Now I have *never* used this drug, perhaps @DGlaucomflecken has as it has something to do with eyeballs, but it also happens to inhibit the "scar" fibroblasts, allowing the "regenerative" fibroblasts resident in your skin to take over.
If this translates to humans, the potential would be to treat skin at the time of surgery by injecting around the wound, or impregnate dressings (it's a lipophilic drug so transdermal delivery is conceivable via a drug patch). It can also be given systemically.
It has some side effects, but not terrible, and it's not clear you wound need to be on it for long. But it also raises lots of other, very interesting questions. Would it increase infectious risk? If you had fixed, say, bowel, would it interfere with an anastomosis?
Or, would it be better? Since it causes regeneration, maybe instead of scarred anastomosis, you end up with regenerated bowel? It would be just as possible you would heal with less leak, and fewer adhesions (another type of scar). This has big implications.
Adhesive scar tissue - it makes you weaker remember - sets you up for future problems and complications - like bowel obstructions. If this drug did not interfere with anastomotic healing (bowel-bowel, vessel-vessel or other connections), could it result in regeneration elsewhere?
Imagine, no more bowel obstructions after surgery, healing to native tissue function, less complicated re-operative surgery, etc.

Now this is very speculative, we're still in *mice* after all, but this is why science is so cool.

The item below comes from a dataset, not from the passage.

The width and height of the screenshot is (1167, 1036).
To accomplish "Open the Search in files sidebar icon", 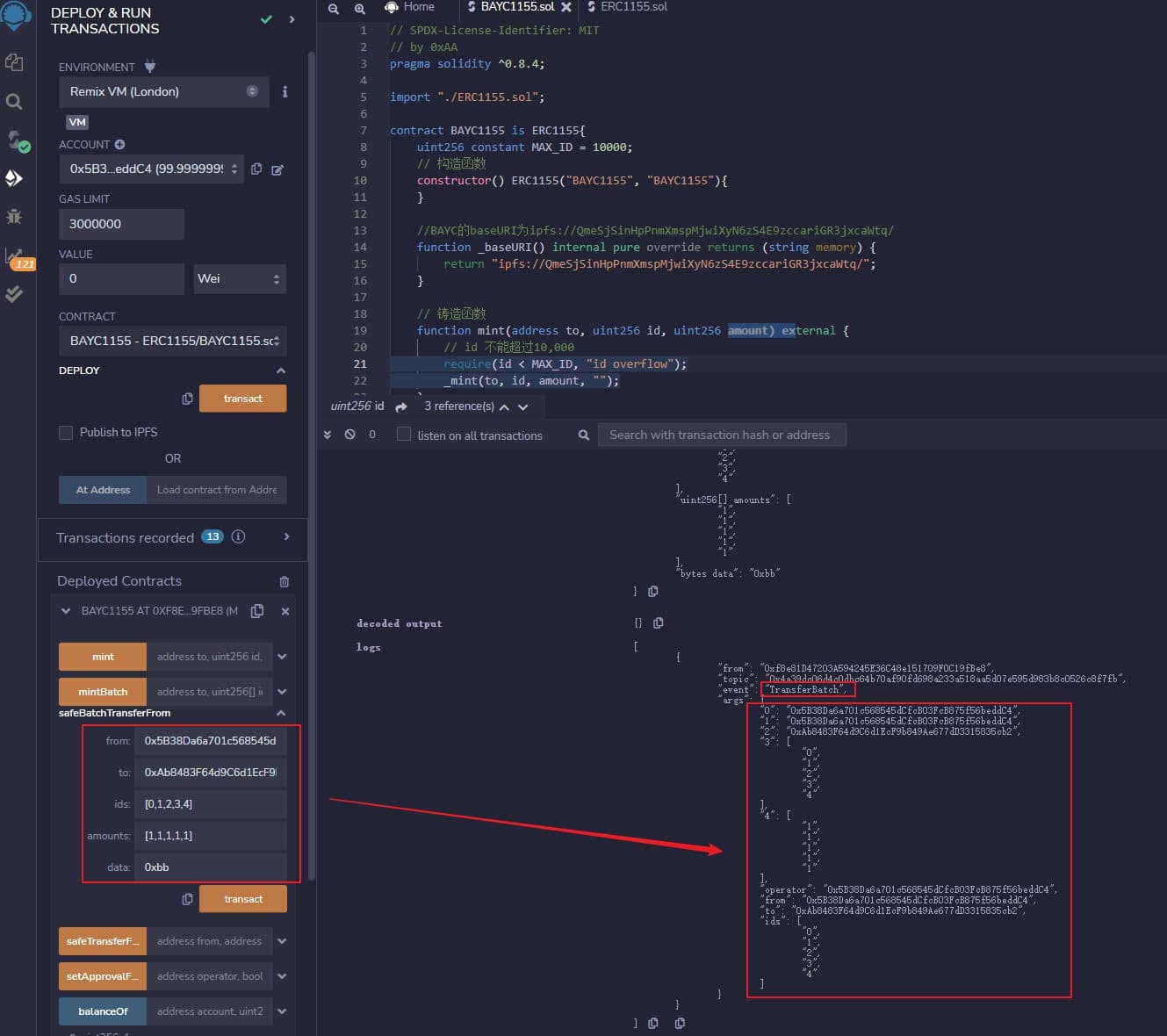I will pos(14,102).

Mice are a model organism, but they, despite being so different, have a lot of genetic homology to us because we have a common ancestor. Now, as we know, all models are wrong, but some are useful. Is this a case of a useful model?
Probably so. If not a homolog humans likely have orthologs or paralogs with similar function. Wound healing is well conserved across mammals. If not directly applicable, it is highly probable it will lead us to a similar mechanism!
I'm excited. I want to get some of this drug and make two little cuts - maybe one on each of my thighs - and try drug vs saline to see if I heal without scar! I mean, why not? What's two little cuts? Science!